Output as a numbered list the rows that begin at the line containing "will [1211, 22]." and stop after the line containing "pos(887,364)", leaving out blank lines.

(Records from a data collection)
# # # # # # #
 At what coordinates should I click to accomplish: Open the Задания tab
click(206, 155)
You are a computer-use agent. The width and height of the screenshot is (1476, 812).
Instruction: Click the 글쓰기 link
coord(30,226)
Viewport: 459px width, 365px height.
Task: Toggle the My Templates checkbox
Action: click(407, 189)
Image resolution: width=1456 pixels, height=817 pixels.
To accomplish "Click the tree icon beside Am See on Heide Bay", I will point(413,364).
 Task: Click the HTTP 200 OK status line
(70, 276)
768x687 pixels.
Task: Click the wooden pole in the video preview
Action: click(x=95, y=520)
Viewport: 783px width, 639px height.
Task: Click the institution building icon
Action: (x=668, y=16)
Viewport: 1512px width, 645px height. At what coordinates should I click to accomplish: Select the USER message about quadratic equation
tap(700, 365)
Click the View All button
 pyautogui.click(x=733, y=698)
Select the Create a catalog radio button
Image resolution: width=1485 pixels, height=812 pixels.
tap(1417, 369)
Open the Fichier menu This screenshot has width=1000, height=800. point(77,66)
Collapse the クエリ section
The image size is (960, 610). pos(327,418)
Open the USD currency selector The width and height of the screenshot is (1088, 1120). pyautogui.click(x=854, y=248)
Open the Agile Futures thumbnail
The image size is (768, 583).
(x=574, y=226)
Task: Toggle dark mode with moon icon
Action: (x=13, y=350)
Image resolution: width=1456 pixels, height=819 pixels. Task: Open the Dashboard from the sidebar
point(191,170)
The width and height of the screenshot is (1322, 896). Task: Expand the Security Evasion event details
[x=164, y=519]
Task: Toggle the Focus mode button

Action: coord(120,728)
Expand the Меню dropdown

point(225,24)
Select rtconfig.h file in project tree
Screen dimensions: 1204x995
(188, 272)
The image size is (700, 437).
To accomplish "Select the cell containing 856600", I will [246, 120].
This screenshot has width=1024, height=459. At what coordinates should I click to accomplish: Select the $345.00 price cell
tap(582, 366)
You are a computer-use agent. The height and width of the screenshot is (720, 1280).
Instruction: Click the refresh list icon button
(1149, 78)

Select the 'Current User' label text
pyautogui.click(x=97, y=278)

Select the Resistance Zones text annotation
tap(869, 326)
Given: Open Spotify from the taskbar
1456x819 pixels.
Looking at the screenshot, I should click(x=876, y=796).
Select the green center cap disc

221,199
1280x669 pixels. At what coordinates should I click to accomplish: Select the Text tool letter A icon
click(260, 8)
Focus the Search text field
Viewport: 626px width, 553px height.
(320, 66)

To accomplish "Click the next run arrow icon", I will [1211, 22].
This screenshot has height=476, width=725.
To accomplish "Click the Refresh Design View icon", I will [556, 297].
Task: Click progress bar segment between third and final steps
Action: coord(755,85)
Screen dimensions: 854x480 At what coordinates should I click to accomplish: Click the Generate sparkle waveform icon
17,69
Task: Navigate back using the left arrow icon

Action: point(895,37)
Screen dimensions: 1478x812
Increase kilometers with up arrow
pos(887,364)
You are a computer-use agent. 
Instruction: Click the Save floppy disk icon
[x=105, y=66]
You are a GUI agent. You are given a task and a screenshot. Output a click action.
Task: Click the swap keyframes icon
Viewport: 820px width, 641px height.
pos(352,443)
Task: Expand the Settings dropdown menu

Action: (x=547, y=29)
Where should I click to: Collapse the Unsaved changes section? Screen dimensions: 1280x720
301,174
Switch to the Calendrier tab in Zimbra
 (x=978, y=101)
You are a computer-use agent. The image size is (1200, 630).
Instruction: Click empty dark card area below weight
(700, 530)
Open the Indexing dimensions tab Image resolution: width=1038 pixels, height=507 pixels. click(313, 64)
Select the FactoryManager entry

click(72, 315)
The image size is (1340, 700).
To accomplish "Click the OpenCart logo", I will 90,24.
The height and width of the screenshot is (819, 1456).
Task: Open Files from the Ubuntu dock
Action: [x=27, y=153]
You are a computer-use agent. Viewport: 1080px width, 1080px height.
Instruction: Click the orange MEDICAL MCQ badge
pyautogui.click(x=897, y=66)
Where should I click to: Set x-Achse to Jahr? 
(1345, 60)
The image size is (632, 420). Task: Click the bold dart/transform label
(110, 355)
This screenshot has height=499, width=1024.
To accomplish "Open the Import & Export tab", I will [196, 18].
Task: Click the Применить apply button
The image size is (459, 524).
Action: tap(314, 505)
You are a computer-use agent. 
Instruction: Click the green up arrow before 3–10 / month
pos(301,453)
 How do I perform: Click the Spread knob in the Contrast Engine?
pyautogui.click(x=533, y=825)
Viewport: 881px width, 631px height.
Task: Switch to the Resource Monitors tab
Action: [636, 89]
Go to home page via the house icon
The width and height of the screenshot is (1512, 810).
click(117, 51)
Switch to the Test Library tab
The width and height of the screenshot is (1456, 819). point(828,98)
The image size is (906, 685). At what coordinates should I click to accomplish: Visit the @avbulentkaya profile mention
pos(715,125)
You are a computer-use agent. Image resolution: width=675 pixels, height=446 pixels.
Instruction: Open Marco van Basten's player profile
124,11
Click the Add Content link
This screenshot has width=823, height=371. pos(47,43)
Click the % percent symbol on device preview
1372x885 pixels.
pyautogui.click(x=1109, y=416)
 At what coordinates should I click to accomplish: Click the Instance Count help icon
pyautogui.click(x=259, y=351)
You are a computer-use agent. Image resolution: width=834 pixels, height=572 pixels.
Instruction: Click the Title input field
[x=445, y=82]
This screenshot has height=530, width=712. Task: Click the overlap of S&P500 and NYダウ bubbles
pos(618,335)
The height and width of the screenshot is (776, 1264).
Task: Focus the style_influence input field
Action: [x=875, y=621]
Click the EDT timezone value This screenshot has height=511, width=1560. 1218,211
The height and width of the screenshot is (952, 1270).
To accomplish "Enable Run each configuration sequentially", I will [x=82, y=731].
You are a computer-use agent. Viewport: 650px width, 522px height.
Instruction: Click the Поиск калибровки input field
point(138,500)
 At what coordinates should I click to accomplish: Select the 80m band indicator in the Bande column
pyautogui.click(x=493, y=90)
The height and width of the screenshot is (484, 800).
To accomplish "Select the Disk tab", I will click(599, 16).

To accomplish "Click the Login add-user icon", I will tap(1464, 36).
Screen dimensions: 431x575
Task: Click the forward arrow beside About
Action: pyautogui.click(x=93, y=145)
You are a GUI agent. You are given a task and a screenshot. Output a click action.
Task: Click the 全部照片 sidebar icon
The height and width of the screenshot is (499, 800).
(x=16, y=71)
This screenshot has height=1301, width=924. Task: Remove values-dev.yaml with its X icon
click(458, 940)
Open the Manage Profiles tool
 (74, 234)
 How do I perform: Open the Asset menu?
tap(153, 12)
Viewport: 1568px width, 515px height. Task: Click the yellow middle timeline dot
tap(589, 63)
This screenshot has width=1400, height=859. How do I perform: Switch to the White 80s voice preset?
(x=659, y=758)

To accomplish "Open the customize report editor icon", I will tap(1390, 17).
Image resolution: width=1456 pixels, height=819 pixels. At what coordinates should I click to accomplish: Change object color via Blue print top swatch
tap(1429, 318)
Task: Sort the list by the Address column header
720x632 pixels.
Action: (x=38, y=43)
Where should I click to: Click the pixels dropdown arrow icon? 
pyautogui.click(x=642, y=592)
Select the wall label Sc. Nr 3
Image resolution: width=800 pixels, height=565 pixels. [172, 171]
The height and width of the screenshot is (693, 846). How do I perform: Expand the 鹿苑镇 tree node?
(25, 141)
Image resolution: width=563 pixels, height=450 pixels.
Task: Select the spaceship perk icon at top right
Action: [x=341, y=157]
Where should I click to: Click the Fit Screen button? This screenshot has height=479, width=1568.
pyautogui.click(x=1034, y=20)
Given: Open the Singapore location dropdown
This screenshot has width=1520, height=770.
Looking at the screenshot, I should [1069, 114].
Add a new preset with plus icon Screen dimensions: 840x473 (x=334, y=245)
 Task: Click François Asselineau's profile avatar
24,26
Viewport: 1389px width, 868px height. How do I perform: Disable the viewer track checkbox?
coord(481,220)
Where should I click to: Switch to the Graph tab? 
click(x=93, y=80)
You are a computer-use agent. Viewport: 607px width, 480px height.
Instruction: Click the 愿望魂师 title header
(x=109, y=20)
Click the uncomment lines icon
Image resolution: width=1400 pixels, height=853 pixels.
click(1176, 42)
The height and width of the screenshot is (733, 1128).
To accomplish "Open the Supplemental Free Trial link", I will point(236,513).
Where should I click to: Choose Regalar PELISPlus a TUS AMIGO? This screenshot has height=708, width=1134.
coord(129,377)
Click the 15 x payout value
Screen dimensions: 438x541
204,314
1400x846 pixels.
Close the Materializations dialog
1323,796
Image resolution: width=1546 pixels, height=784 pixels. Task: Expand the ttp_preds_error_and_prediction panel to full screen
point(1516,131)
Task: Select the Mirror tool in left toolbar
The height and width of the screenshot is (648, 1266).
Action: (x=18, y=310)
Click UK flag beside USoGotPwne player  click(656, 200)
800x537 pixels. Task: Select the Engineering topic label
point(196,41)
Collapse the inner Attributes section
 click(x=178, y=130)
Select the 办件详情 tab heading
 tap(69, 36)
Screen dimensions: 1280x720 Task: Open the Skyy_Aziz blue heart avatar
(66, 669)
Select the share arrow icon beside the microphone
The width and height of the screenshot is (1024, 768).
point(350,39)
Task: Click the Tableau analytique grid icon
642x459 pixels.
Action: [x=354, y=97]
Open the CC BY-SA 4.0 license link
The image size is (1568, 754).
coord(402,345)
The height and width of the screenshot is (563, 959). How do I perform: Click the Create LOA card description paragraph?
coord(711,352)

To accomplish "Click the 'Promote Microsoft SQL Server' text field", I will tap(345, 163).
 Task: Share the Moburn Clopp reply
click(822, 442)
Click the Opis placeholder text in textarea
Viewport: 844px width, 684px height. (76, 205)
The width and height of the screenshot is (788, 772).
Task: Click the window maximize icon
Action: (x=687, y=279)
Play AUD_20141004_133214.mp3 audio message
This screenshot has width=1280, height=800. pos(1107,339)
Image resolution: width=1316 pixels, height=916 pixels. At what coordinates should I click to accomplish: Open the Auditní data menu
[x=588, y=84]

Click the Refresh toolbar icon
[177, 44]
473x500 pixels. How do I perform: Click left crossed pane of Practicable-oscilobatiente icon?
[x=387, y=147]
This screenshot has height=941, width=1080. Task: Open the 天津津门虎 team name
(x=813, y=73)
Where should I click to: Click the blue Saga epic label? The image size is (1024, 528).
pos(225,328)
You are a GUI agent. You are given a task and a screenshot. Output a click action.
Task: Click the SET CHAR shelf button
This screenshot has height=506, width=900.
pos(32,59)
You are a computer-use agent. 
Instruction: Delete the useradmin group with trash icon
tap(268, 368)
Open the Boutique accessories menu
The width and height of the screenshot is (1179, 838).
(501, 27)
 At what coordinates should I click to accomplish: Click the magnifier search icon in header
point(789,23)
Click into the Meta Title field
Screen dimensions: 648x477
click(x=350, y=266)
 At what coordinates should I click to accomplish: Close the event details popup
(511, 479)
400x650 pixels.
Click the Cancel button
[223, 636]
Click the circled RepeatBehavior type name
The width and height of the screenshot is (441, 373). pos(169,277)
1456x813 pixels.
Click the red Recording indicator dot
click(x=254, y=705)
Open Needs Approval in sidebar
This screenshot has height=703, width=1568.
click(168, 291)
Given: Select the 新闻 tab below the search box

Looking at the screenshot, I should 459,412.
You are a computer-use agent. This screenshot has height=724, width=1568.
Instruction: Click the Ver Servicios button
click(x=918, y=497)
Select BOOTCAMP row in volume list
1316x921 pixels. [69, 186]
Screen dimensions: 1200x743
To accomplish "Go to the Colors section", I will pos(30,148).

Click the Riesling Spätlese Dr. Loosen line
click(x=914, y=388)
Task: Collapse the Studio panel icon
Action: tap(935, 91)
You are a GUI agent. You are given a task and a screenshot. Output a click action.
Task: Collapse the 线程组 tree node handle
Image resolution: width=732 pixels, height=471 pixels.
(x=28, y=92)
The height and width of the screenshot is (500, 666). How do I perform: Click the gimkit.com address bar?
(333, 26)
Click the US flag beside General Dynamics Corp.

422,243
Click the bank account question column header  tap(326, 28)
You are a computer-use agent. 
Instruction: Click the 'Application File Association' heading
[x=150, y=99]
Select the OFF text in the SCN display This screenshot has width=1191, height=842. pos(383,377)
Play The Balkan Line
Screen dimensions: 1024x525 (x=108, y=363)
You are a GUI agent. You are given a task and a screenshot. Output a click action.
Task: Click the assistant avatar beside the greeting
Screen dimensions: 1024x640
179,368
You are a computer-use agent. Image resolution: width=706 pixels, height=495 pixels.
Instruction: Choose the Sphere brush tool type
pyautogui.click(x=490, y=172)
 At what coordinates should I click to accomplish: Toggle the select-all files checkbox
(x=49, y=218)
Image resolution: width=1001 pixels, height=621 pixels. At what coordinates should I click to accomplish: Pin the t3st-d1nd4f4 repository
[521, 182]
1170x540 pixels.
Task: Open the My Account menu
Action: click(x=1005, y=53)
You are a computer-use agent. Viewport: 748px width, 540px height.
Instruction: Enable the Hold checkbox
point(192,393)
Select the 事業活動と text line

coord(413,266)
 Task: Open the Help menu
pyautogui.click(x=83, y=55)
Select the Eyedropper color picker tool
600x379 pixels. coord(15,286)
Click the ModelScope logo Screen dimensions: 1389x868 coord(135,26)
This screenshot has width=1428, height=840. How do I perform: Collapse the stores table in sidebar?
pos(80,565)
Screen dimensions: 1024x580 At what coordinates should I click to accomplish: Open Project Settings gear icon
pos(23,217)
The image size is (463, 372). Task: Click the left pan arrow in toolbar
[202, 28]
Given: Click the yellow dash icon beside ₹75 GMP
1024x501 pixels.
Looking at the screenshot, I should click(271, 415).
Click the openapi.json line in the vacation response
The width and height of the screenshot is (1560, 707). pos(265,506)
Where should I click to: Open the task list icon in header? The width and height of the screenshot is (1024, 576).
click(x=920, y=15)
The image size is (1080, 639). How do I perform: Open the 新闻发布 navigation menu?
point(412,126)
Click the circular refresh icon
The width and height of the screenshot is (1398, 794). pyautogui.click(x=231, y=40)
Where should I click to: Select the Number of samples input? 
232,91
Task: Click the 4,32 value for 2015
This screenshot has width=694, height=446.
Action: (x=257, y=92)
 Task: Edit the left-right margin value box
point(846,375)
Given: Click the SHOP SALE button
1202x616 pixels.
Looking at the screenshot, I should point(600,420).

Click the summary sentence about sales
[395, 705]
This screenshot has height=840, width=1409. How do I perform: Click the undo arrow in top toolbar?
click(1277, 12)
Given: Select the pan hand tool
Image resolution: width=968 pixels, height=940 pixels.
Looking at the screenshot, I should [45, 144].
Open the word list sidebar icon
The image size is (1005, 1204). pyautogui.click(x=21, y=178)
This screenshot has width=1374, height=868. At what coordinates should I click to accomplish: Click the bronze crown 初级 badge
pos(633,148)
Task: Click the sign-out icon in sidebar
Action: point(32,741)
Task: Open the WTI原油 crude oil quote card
# # # # # # #
## Task result
1. To accomplish "Click the next run arrow icon", I will [1211, 22].
2. This screenshot has height=476, width=725.
3. To accomplish "Click the Refresh Design View icon", I will [556, 297].
4. Task: Click progress bar segment between third and final steps
5. Action: coord(755,85)
6. Screen dimensions: 854x480 At what coordinates should I click to accomplish: Click the Generate sparkle waveform icon
7. 17,69
8. Task: Navigate back using the left arrow icon
9. Action: point(895,37)
10. Screen dimensions: 1478x812
11. Increase kilometers with up arrow
12. pos(887,364)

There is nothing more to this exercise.